Movie Review: Anna

Movie Review: Anna

27th February 2020 Off By Ewan Gleadow

Copyright: Lionsgate

I may come across as some curmudgeon that doesn’t like Hollywood blockbusters or big brand films, but I’ll always have a soft spot for a good action movie. Face/Off and John Wick provide us with two of my favourite action oriented movies, and while they’re certainly flawed, I’m happy to overlook the niggles and doubts that they offer in the face of a generally good time packed with explosions, strong performances and usually simplistic or over the top storylines. Anna can provide no such manner of things, and it becomes the latest film directed by Luc Besson to flop spectacularly, and rightly so. 

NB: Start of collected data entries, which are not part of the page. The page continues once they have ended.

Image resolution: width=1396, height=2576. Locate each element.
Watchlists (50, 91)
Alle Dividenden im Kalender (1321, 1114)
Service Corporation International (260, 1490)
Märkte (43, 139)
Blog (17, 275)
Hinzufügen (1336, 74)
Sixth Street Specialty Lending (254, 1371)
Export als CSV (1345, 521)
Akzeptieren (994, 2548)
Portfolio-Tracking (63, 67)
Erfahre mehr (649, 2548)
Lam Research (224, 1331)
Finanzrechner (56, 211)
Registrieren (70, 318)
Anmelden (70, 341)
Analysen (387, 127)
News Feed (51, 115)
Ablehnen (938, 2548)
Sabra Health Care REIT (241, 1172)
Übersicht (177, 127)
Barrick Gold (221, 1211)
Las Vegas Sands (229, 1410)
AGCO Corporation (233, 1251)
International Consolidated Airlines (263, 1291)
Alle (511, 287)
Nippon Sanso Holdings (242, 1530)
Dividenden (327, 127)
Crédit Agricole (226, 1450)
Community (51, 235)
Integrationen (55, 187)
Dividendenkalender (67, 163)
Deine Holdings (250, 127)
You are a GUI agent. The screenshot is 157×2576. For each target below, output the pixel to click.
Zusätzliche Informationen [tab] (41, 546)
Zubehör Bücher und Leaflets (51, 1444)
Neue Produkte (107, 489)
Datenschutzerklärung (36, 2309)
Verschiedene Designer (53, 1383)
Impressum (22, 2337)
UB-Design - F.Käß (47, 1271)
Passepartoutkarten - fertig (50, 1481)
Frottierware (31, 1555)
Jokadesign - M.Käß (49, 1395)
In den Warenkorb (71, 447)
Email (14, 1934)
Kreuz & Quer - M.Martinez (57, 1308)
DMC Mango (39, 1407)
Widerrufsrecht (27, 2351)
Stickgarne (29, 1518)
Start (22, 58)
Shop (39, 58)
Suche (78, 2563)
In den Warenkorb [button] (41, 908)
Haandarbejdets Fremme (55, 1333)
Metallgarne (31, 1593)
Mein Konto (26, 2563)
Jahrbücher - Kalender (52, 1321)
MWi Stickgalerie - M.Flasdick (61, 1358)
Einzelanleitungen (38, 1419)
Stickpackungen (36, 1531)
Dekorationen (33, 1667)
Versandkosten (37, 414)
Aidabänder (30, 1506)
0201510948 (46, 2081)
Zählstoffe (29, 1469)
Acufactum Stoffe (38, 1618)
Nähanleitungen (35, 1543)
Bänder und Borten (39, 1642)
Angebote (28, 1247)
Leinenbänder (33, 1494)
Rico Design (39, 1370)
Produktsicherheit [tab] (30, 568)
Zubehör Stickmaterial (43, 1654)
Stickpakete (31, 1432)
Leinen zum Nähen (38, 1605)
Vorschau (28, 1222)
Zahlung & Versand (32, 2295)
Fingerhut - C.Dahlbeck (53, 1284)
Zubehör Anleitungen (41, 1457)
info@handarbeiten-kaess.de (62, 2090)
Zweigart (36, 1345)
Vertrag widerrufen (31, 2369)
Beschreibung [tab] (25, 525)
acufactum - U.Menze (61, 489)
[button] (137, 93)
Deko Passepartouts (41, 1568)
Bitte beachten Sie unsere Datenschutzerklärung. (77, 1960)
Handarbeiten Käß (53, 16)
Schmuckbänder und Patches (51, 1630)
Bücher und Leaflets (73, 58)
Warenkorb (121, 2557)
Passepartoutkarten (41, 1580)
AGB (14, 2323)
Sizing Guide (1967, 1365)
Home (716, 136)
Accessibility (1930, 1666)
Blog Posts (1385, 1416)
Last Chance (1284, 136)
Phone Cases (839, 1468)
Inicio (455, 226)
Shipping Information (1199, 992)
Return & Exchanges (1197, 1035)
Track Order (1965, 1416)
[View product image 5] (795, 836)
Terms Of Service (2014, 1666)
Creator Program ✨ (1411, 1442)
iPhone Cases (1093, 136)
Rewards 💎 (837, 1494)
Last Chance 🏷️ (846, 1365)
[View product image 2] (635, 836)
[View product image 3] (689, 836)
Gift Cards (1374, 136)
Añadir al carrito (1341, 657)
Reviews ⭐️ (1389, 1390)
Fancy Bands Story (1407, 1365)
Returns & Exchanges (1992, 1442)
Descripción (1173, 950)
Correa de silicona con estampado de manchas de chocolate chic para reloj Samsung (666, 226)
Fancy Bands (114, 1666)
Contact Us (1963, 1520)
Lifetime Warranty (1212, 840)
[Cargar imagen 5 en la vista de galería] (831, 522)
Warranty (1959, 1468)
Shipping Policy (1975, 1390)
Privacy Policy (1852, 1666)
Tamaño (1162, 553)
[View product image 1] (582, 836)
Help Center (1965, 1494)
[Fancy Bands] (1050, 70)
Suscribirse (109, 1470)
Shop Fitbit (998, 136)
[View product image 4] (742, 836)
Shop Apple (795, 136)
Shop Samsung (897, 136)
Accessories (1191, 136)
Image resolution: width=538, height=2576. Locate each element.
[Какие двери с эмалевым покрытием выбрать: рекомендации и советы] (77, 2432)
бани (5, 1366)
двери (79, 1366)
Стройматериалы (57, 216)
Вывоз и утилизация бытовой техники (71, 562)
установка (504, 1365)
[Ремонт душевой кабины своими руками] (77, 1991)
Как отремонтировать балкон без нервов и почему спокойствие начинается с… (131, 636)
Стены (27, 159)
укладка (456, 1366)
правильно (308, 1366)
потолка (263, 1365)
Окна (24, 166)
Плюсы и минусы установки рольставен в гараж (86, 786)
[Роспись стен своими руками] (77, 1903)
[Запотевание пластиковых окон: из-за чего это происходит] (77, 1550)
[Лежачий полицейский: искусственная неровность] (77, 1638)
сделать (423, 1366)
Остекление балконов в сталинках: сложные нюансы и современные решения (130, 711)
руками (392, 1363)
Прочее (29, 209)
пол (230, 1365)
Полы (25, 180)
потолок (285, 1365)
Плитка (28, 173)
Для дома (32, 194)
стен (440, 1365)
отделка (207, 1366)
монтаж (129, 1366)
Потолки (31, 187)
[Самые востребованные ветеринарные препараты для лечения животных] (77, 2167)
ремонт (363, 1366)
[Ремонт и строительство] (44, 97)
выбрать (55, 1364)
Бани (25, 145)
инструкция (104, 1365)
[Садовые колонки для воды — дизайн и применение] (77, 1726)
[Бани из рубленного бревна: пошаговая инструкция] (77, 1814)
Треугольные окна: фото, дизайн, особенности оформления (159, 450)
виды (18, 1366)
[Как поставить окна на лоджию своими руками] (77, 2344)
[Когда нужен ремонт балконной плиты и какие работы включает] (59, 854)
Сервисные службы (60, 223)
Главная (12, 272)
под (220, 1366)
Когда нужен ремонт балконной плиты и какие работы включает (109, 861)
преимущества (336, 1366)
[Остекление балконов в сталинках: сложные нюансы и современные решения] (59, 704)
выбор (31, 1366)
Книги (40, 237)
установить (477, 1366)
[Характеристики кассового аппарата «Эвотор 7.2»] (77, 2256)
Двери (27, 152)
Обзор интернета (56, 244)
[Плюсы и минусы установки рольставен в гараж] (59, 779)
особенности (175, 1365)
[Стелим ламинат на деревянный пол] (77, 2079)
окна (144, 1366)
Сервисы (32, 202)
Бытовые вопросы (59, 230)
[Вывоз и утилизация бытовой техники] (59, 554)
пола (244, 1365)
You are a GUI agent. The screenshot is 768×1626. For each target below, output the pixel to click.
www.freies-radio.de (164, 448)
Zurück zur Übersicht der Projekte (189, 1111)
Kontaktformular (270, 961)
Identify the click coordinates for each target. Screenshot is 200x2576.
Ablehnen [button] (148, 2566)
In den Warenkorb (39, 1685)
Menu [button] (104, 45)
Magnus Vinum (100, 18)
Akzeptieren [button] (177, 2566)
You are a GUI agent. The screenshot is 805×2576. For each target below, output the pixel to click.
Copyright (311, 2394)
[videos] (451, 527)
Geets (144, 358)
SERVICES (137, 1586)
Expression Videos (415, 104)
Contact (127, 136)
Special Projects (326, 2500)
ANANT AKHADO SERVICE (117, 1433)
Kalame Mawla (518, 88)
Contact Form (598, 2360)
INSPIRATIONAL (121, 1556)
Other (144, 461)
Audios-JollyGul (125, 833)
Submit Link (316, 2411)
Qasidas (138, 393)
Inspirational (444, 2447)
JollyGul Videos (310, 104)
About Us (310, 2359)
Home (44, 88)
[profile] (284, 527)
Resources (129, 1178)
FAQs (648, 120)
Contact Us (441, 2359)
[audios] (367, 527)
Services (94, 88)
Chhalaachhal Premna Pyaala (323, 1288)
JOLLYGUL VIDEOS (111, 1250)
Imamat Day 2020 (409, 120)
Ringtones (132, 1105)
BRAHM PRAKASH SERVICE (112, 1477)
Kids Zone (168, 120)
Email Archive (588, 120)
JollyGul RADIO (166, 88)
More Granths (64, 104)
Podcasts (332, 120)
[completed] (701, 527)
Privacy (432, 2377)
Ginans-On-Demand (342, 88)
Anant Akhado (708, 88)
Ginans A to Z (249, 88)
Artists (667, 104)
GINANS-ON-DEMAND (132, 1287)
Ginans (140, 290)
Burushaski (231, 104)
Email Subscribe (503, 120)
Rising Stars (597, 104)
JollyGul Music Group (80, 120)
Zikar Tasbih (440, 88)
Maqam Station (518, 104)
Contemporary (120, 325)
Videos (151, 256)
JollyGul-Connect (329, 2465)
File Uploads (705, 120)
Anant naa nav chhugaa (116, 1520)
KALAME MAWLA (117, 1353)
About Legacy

Narratively, the film is all over the place. No substance to any of the events that take place, planted in a strangely random order that leaves a debilitating level of boredom to the workings of the film. You could’ve just randomly cut and pasted any scene you like in any different order and it’d have made just as much sense as the mess on display here. It’s borderline unfollowable, leaping from different points in time and in the career of our titular Anna without a care in the world. Six months later, three years prior, seventeen seconds ago, who cares, as long as it’s all there it doesn’t need to be in the right order. I imagine that’s what goes through the mind of Luc Besson during the majority of his projects these days, especially after the unrecognisably messy Valerian and the City of A Thousand Planets 

Probably the biggest issue Anna faces is the character herself. Besson always jumps at the chance to project what he believes to be a strong feminist icon into his films, and Anna is no exception to his bizarre rule. Characters on the whole come off as morbidly one note or out of touch with any semblance of reality and for the most part the movie suffers greatly from a lack of care going into any of the performances. Recognisable faces like Luke Evans or Helen Mirren and even Cillian Murphy crop up from time to time, but their impact is limited, minimal at best in a film that looks to replicate the success of John Wick: Chapter 3 and Atomic Blonde 

Wanting to be Atomic Blonde but realising it can never reach the heights of that amazing, synth popping, action packed adrenalin rush, Anna is more or less content to be a stock standard action affair that looks to merely copy what made Atomic Blonde so successful, yet without copying the style, grace or engaging performances the David Leitch film has to offer. I doubt even the most hardened of action fans will enjoy this sloppy piece of derivative film that looks to oversexualise its leads, under develop its characters and destroy the few opportunities Anna has to stand out as a relatively contemporary action film.